Start of Source data
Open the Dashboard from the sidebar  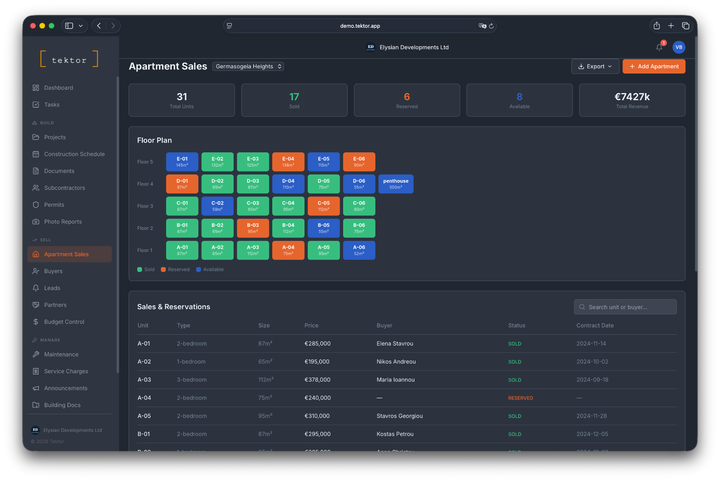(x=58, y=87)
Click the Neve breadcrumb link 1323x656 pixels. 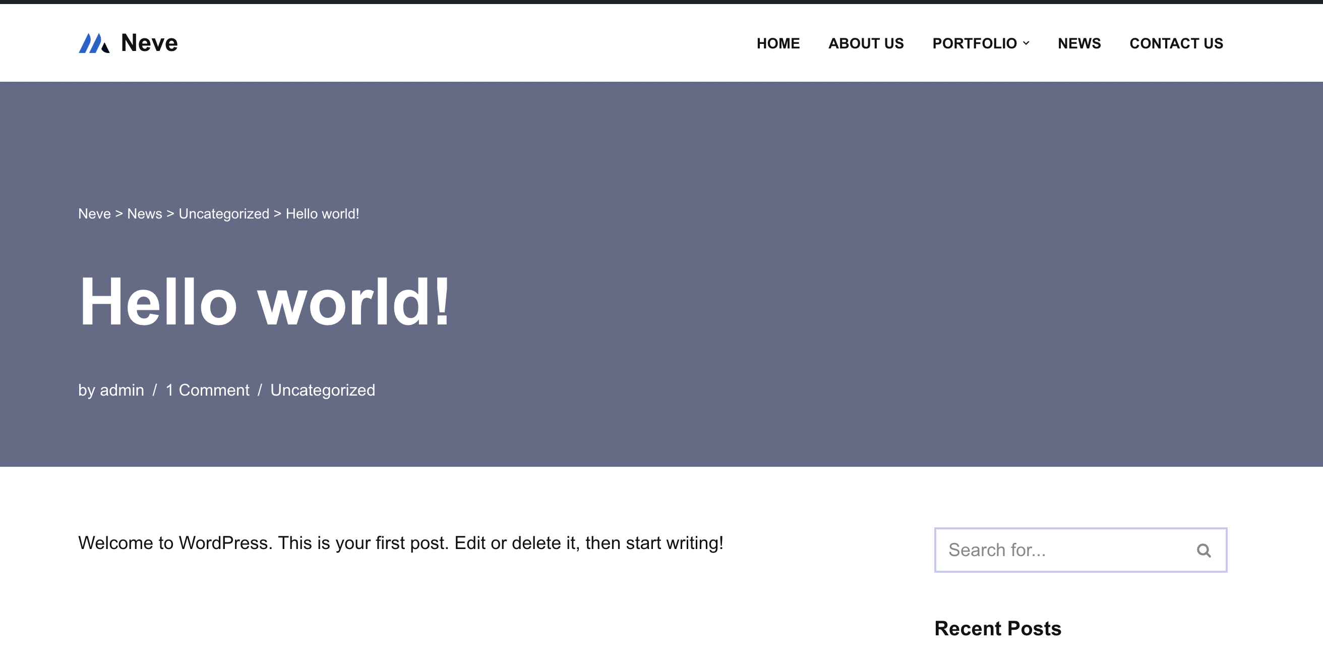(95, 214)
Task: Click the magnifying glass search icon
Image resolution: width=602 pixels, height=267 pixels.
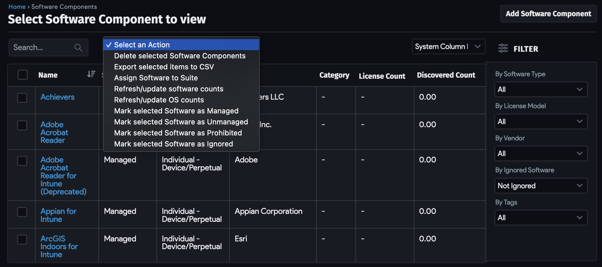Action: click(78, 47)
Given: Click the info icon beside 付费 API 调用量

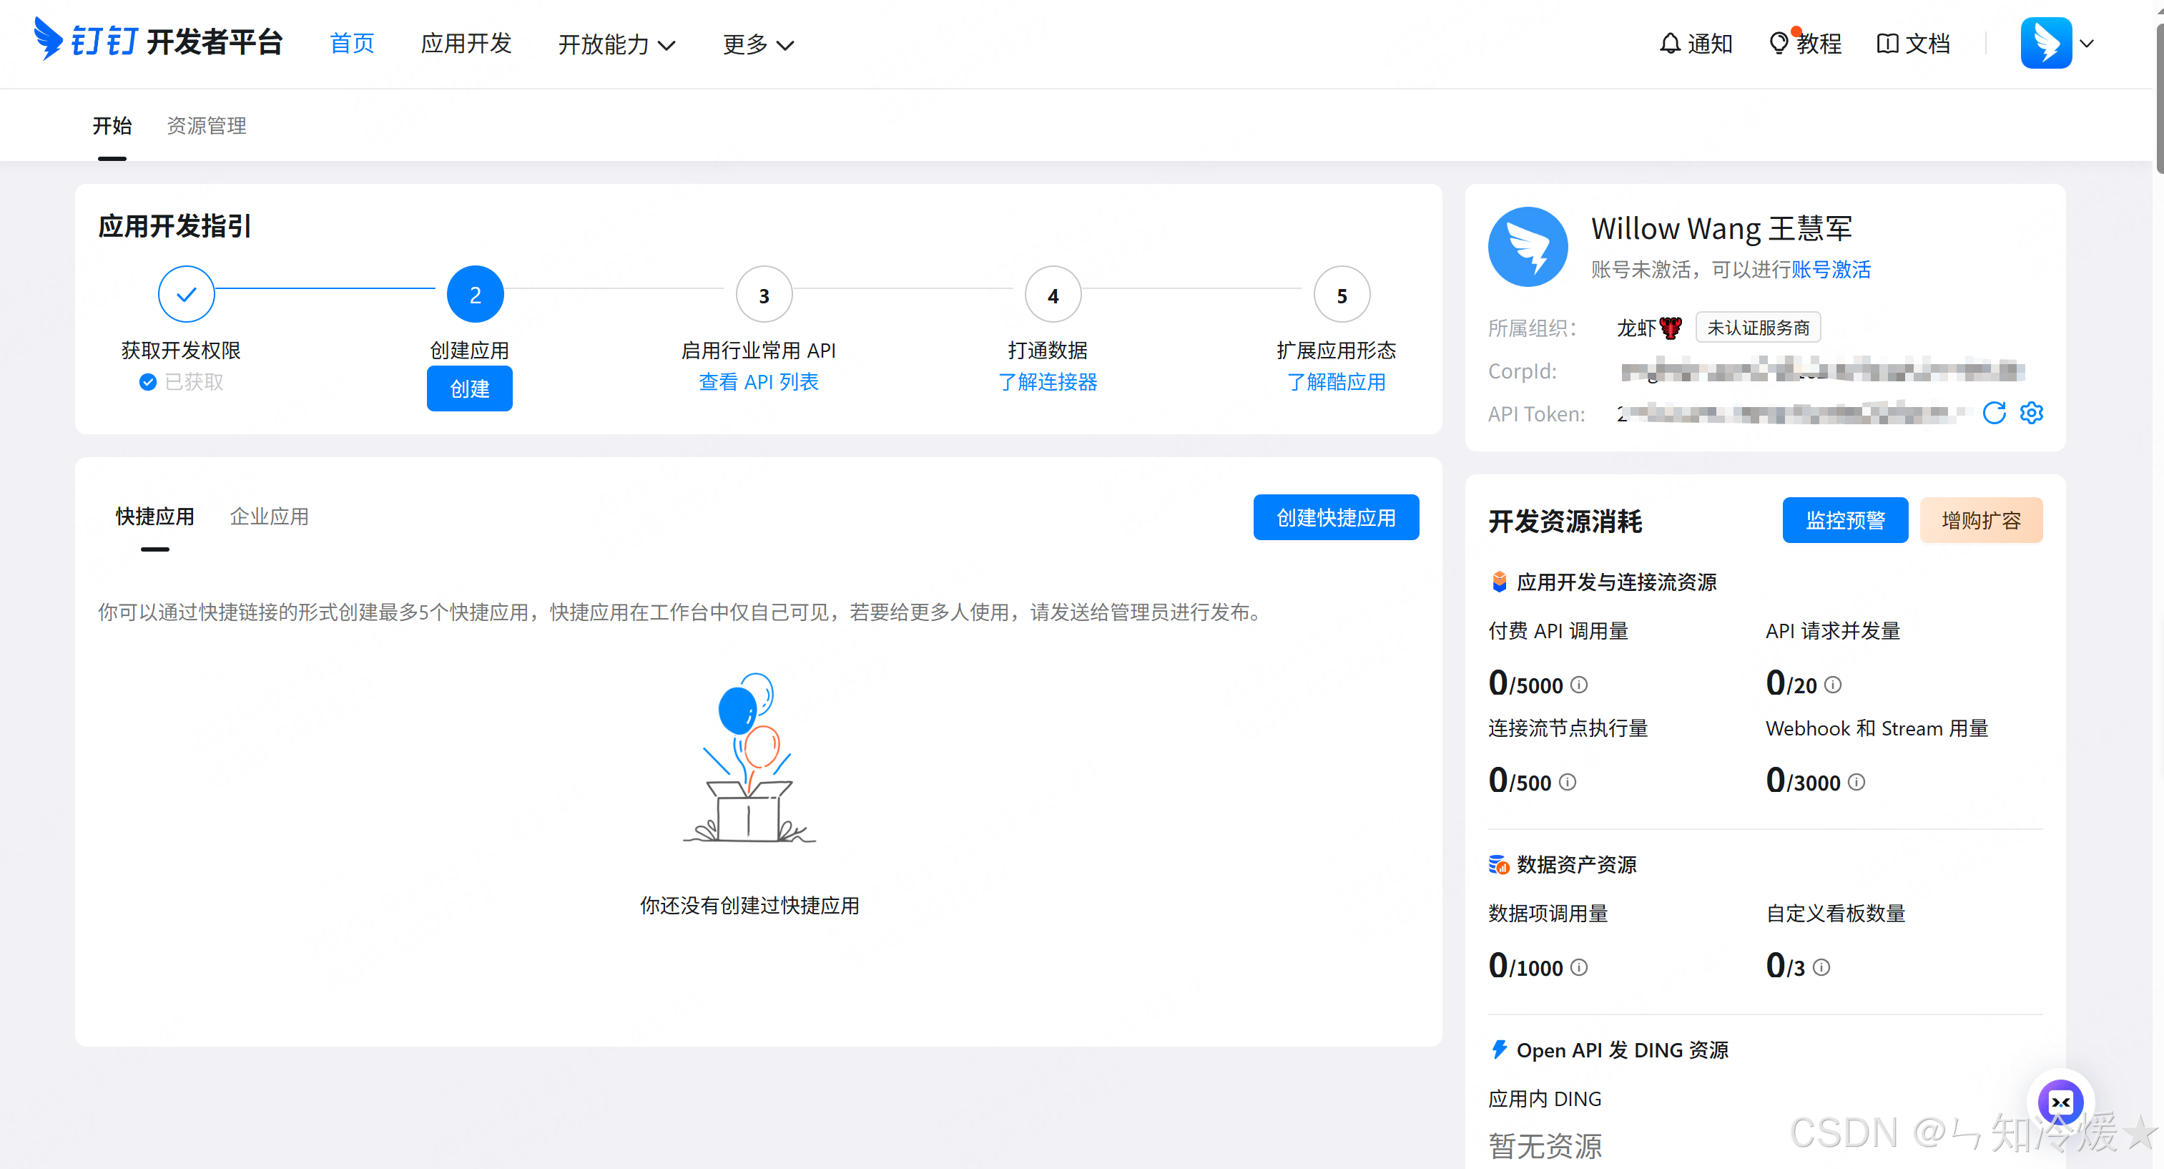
End of Source data
Try it:
Within the data above, how many lines contain "icon"? Respond with the tally alone.

Response to the exercise:
2